We have never been down since we installed DataCore

Performance and flexibility are important, but almost always secondary to availability, which seems to be the most important requirement for any business-critical system.

ArchNexus relies on an active-active configuration on their own datacenter. They basically run two SANs in a mirror environment. With SDS, the two systems can use dissimilar hardware. Kent explains the cost advantages of using SDS versus what is provided by a hardware array vendor “We run them for less than what it would have costed us to upgrade our aging SAN. I can turn off any of those SANs in the middle of the day and no one would notice.”

The company has enjoyed no downtime, but they are finding their software-defined storage system gives them even more flexibility on how they protect data “Then I realized DataCore has continuous data protection (CDP) so I can roll back to any given point in time within the previous two weeks.” Kent is now looking to move a third copy of their data in an asynchronous replica to an offsite location, probably to the cloud, to give them even better redundancy.

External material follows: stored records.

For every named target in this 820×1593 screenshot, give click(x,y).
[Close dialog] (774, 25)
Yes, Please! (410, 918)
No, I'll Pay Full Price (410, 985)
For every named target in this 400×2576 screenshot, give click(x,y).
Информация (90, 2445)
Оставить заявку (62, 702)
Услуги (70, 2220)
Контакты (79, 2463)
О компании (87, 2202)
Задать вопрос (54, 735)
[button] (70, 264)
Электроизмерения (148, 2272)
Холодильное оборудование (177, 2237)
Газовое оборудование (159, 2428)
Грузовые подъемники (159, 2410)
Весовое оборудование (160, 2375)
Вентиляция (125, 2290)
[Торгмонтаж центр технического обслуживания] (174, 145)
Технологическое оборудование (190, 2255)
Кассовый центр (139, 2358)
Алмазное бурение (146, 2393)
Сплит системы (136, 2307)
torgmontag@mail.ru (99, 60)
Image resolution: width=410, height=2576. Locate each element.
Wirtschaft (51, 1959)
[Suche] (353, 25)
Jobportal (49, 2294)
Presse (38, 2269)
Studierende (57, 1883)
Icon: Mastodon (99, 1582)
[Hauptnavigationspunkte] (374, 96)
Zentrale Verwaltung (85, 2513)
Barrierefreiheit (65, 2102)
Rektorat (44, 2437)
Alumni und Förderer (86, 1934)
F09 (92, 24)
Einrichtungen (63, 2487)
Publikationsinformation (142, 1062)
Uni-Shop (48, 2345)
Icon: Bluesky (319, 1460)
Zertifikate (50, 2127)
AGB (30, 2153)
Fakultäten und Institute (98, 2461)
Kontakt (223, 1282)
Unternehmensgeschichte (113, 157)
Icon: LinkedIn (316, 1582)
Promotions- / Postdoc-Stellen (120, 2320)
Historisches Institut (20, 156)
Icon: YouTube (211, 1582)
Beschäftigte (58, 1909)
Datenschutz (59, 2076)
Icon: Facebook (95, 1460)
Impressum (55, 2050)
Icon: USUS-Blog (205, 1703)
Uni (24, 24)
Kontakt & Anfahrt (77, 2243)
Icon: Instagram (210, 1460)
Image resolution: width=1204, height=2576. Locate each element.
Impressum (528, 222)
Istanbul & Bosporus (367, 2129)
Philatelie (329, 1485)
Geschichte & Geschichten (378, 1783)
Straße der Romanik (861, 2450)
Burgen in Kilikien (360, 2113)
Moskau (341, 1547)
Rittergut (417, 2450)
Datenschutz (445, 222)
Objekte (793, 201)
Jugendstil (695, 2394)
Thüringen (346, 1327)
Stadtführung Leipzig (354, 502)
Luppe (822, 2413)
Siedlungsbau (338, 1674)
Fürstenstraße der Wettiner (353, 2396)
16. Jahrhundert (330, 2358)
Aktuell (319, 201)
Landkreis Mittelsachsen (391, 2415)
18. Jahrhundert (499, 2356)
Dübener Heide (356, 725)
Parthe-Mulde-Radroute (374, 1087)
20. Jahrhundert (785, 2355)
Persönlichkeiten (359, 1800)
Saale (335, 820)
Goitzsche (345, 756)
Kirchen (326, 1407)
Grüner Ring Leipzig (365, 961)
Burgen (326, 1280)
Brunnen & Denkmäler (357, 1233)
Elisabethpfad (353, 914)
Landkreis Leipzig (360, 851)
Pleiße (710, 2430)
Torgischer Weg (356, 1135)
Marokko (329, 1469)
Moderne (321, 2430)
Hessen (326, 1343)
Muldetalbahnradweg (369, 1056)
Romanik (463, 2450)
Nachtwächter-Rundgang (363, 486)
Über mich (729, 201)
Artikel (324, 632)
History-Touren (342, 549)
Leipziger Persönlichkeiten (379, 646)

In summary, these are the main benefits seen when adopting DataCore software-defined storage at ArchNexus:

  • 120 users moved to VDI, and they are happy – no problems no complains
  • Increased productivity – Open/save times for CAD files were cut in half
  • Achieved 350,000 IOPS and much higher VDI density
  • Zero downtime and the flexibility to use multiple data protection architectures
  • Significant cost savings “The ROI and the TCO on DataCore is so much less, our old SAN is turned off.”
  • Freedom from vendor-lock in, refresh cycles, and forced migrations

With software-defined storage, Kent is confident the company will be ready for the next challenge. Whether the company grows and adds more engineers requiring more performance or storage capacity, or whether new storage technology becomes available, ArchNexus is now relying on a modern foundation that will allow them to be the partner the business needs for the future.